◆ **Directions**: Show every line of the data below that includes the word "accomplish".

BEGIN Supplied records

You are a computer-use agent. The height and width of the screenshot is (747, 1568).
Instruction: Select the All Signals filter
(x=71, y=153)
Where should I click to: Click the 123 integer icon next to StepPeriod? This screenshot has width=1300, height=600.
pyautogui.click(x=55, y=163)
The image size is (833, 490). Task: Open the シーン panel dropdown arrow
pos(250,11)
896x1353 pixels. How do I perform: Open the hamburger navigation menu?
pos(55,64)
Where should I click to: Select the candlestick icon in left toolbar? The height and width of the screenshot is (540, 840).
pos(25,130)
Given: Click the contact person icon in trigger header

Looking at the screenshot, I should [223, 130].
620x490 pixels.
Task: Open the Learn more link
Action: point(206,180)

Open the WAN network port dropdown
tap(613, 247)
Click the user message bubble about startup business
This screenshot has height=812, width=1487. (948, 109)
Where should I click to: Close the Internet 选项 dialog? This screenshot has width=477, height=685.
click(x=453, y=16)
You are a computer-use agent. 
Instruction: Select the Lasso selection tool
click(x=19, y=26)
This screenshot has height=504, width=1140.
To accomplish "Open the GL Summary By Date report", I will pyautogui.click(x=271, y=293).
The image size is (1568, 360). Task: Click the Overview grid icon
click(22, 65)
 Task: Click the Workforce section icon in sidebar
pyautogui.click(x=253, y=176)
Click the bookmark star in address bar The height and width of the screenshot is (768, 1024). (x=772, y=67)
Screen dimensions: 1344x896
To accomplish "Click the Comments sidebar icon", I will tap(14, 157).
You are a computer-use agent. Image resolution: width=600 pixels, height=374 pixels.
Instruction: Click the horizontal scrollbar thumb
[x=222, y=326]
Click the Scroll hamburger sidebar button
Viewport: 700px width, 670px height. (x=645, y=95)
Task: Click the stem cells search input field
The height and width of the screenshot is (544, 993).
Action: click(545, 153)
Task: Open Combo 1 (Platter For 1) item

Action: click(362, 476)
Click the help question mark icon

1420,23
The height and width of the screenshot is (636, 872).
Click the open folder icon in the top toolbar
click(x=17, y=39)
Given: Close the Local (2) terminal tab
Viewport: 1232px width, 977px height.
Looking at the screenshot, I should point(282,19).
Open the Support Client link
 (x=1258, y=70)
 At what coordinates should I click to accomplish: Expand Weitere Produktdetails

END Supplied records

◆ **Written response**:
To accomplish "Open the GL Summary By Date report", I will pyautogui.click(x=271, y=293).
To accomplish "Click the Comments sidebar icon", I will tap(14, 157).
 At what coordinates should I click to accomplish: Expand Weitere Produktdetails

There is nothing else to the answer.